SELECTED EXCERPT ::
____________
Race, Interest, and Intelligence

Stop Telling Me Who I’m Trying To Be

Me and My Daddy

I’ll say this straight out, what I do, the shit I like has nothing to do with race! You got that? For the cheap seats in the back, I’ll say it again, NOTHING. TO. DO. WITH. RACE.

I like R&B, I like hip hop. I like traditional African music and literature. I loved school. I love books. I love learning. None of these things make me Black or White. And none of them mean I’m pretending to be either. I’m biracial. I’m a person with my own interests and strengths and weaknesses. That’s it, that’s all.

I just read a story by Jasmine Dudley that got me thinking. It was about Black “nerds” and the accusation that they’re pretending to be White. This got me right in the feels because it happens every day. Here’s her story. Read it, it’s good:

I remember this kind of treatment. I remember the feeling of being alone and ostracised. And here’s the thing, I wish I didn’t have to do it, but I do. I gotta call my Black brothers and sisters out on this.

I grew up as a biracial child (Black father, White mother) raised in a Black home. My father had a 4th-grade education after having quit school upon failing the 5th grade. Their dream for me was to get an education so I could have better than they did. They saw I was a smart kid. And isn’t that what every parent wants, better for their child?

As a teenager and younger adult, I became accustomed to White people sneering or scoffing once they found out who my parents were or about my lineage. I never hid it, I was proud of it.
____________
DATASET CONTENT ::
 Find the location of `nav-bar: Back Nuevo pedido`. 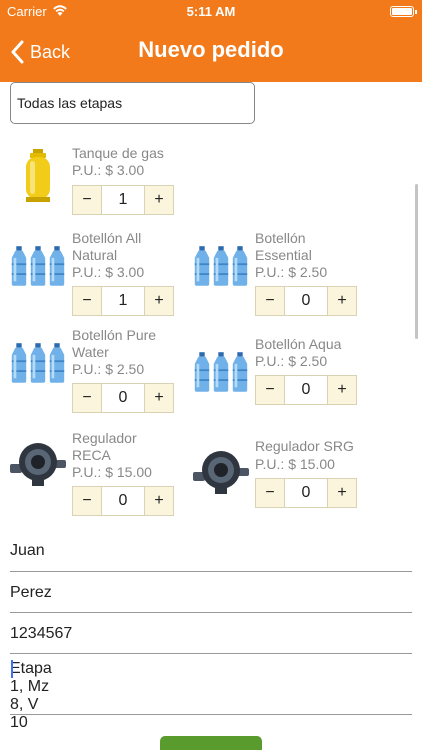

nav-bar: Back Nuevo pedido is located at coordinates (211, 52).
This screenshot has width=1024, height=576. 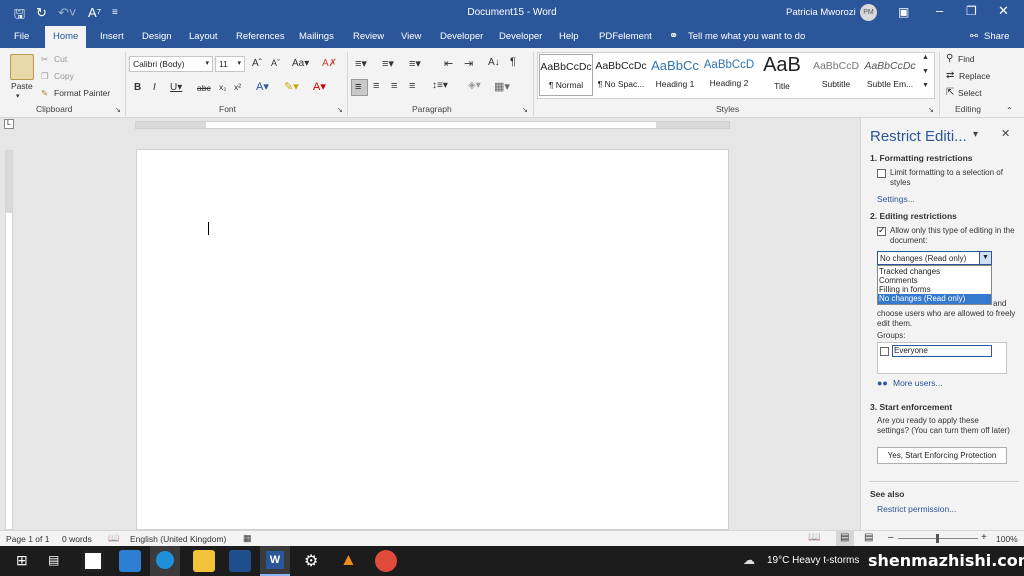 I want to click on edge-icon, so click(x=165, y=561).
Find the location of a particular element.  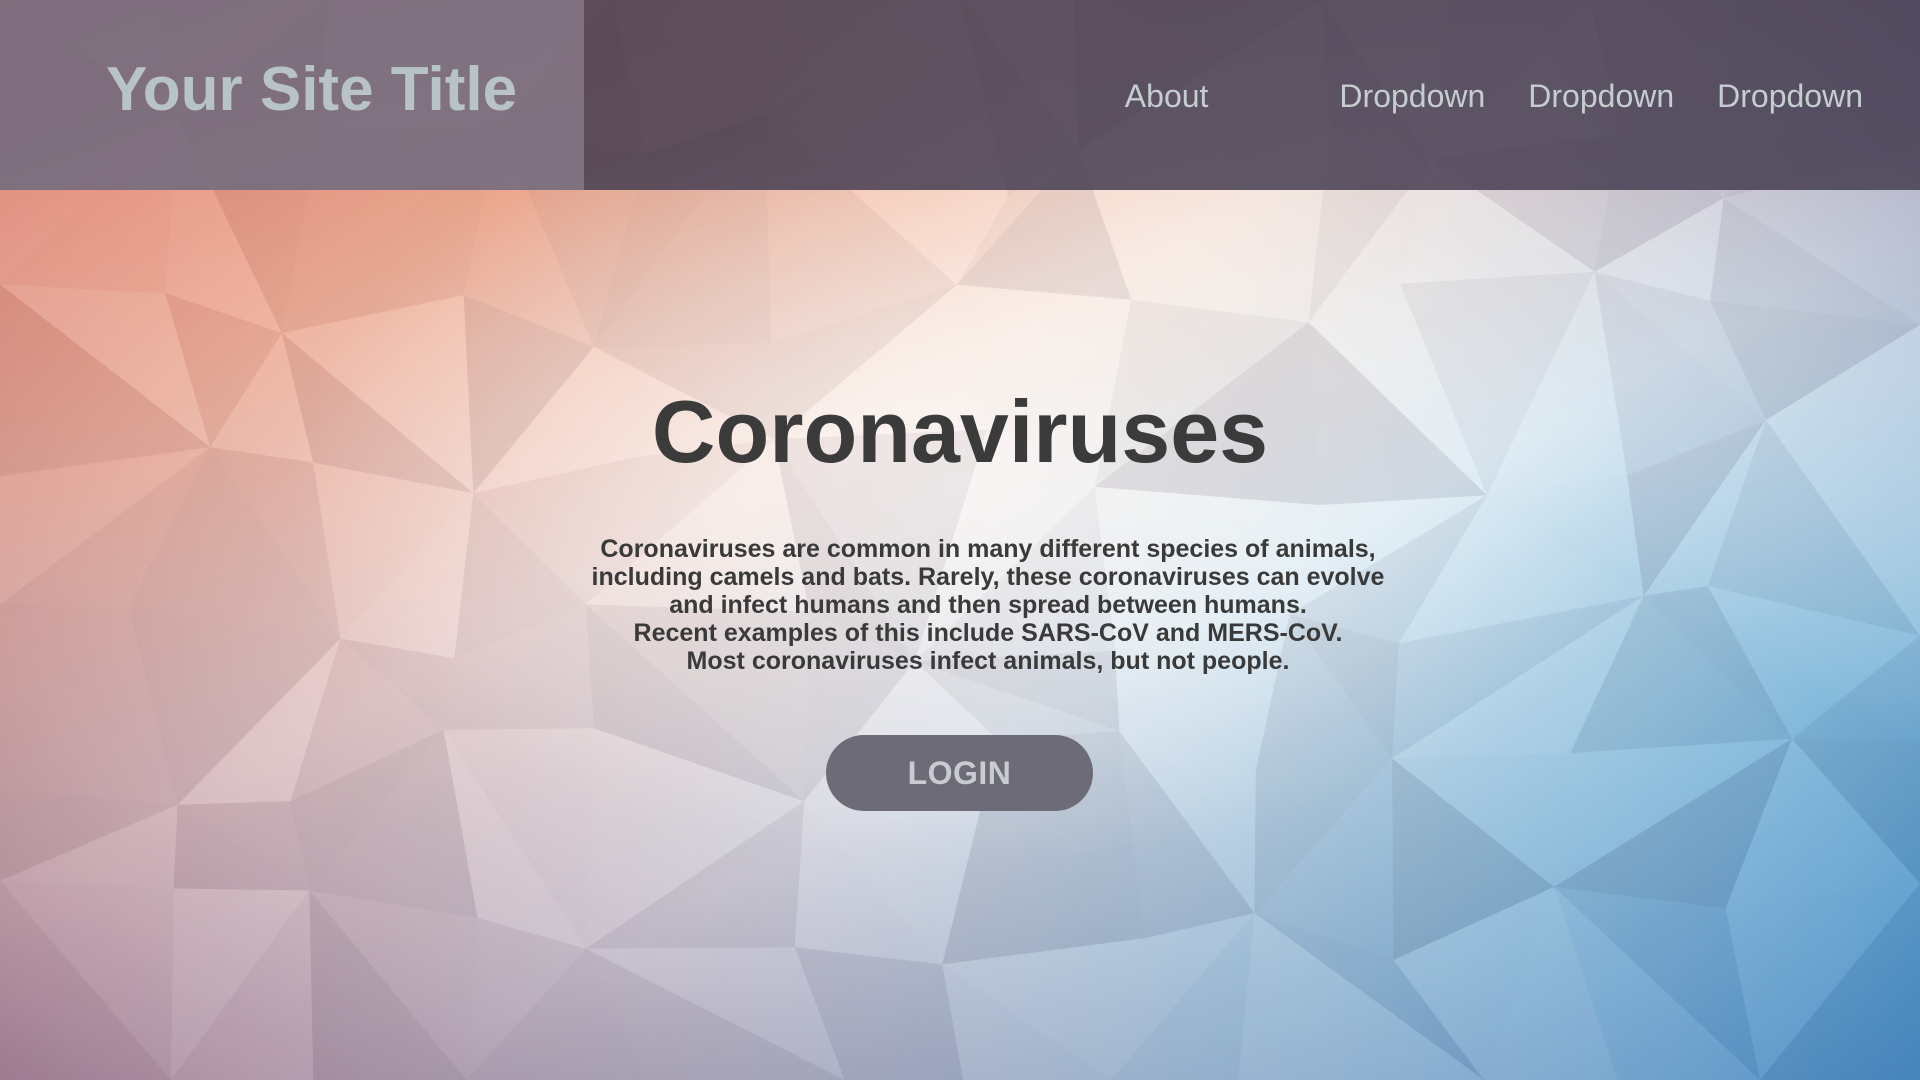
____________
EXERCISES TO COMPLETE ::
a – In the essay about race and personal interests, how much schooling did the writer's father have?
b – Return, word for word, the stretch of the essay about race and personal interests starting at "I’ll say this" and ending at "it, that’s all.".

WRITTEN ANSWERS ::
a – A 4th-grade education; he quit school after failing the 5th grade.

b –
I’ll say this straight out, what I do, the shit I like has nothing to do with race! You got that? For the cheap seats in the back, I’ll say it again, NOTHING. TO. DO. WITH. RACE.

I like R&B, I like hip hop. I like traditional African music and literature. I loved school. I love books. I love learning. None of these things make me Black or White. And none of them mean I’m pretending to be either. I’m biracial. I’m a person with my own interests and strengths and weaknesses. That’s it, that’s all.